777 arriva devant le cimetière en moto. Elle portait une
combinaison et un casque entièrement noirs, recouverts de larges bandes jaunes
sur les côtés. Elle était arrivée en ville suite au massacre du cirque. Elle
prit le bouquet de fleurs et se mit à la recherche d’une tombe. Tout en gardant
son casque. Elle avançait dans les allées, regardait les noms sur les pierres,
les dates inscrites. 777 semblait confuse.
Au même instant, l’inspecteur G rentrait pour voir ses
jumelles, adolescentes, faisant leur devoir à la table du salon, avec de grands
verres de jus d’orange posés entre leurs ordinateurs. Elles ne firent même pas
attention à lui tellement elles étaient absorbées par leur travail. Cette
vision lui réchauffa le cœur.
777 trouva la tombe sur laquelle deux initiales
apparaissaient « R.J. 1996 1963 ». Elle sortit une petite pelle
rétractable de son bouquet de fleurs, qu’elle jeta par terre, enleva son casque
pour commencer à frapper la pierre tombale avec sur les côtés.
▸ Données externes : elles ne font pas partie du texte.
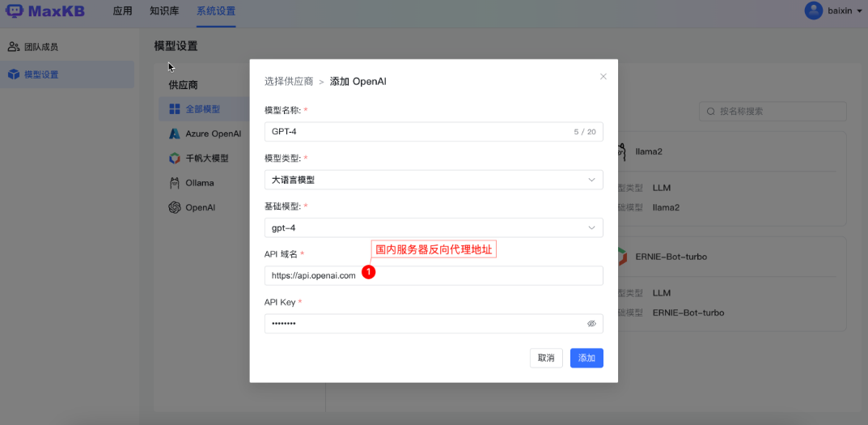Open the baixin account dropdown arrow
The width and height of the screenshot is (868, 425).
pos(859,11)
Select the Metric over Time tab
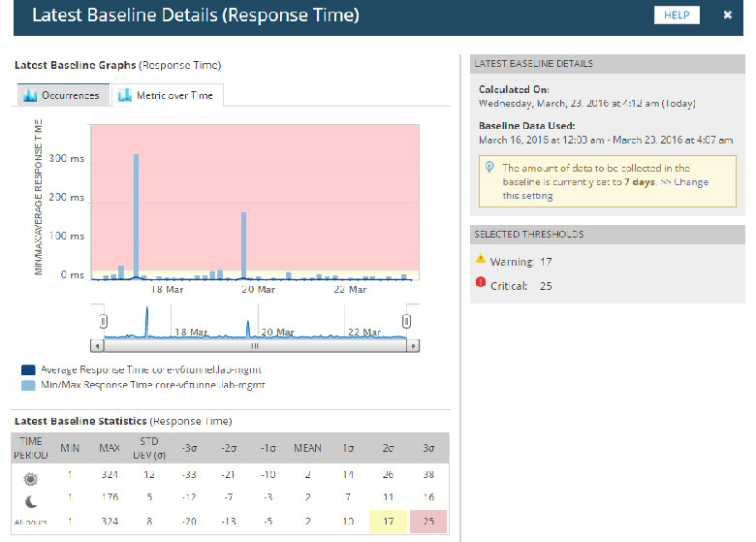Viewport: 756px width, 542px height. tap(168, 96)
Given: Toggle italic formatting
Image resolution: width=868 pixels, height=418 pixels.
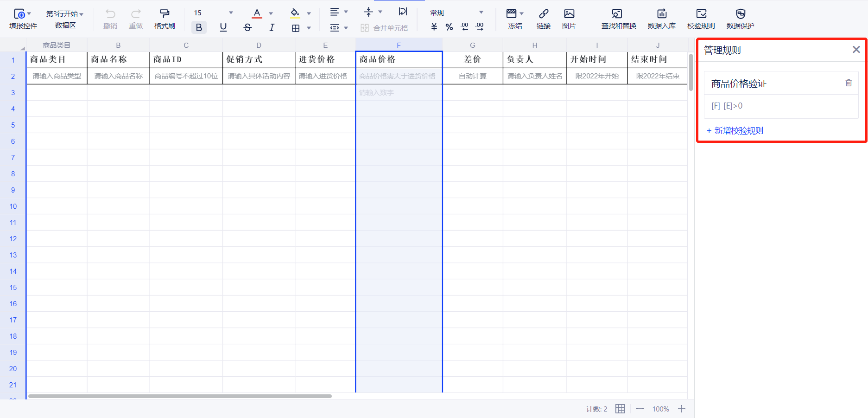Looking at the screenshot, I should tap(272, 27).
Des vieilles
femmes regardaient, ahuries, cette jeune femme blonde tenter de démonter une
tombe à coup de casque de moto et utilisant sa pelle ensuite pour dégager des
morceaux brisés et de la terre.
Après le départ du mystérieux agent, 42 avait avoué être
le meurtrier des 4 singes, ou plus exactement des 4 hommes déguisés en singe. Dans
sa cellule, il pensait au visage de Numéro 1, focalisait sur ce dernier pour ne
pas l’oublier. Il ne prêtait pas attention aux deux ivrognes qui cuvaient dans
la cellule à côté. Contrairement aux autres, 42 ne jouait pas au caméléon. Il
savait qu’il contrôlait ses émotions mais la peur était présente en toile de
fond. Une antique et sourde frayeur, qu’il n’avait pas ressentie depuis la
réapparition de Numéro 1, qui avait déjà manqué de l’avoir par deux fois, la
seconde avait failli se terminer dans l’écroulement des tours de New York et il
n’avait pas pu voir son visage dans toute cette poussière mais se souvenait
encore de la brûlure lorsque la balle avait traversé son avant-bras gauche. 42
avait plusieurs fois envisagé le suicide, mais il n’avait jamais pu s’y
résoudre, arrivé à cette limite, flottante, où la mort semble posséder plus de
goût que la vie elle-même, semble être un terrain d’exploration plus dense que
ce monde de matière brute. Oui, il avait refusé de jouer des personnalités, des
rôles, pour éviter d’être repéré plus facilement. Il avait pris ce risque, ce
parti-pris de ne pas être commandé par la peur, il avait pris le risque qu’un
Numéro quelconque ne le trouve et ne l’abatte en pleine rue d’une balle dans la tête ou ne le poignarde
dans les toilettes infectes d’une gare. 42 avait toujours été lui-même, et cela
n’avait pourtant jamais fait grand sens non plus. Ils avaient été très clairs dans leurs explications et leurs
règles : changer d’apparence le plus souvent possible augmentait de
manière significative ses chances de survie. Un océan de perspectives et de
possibilités pour éviter de se faire tuer.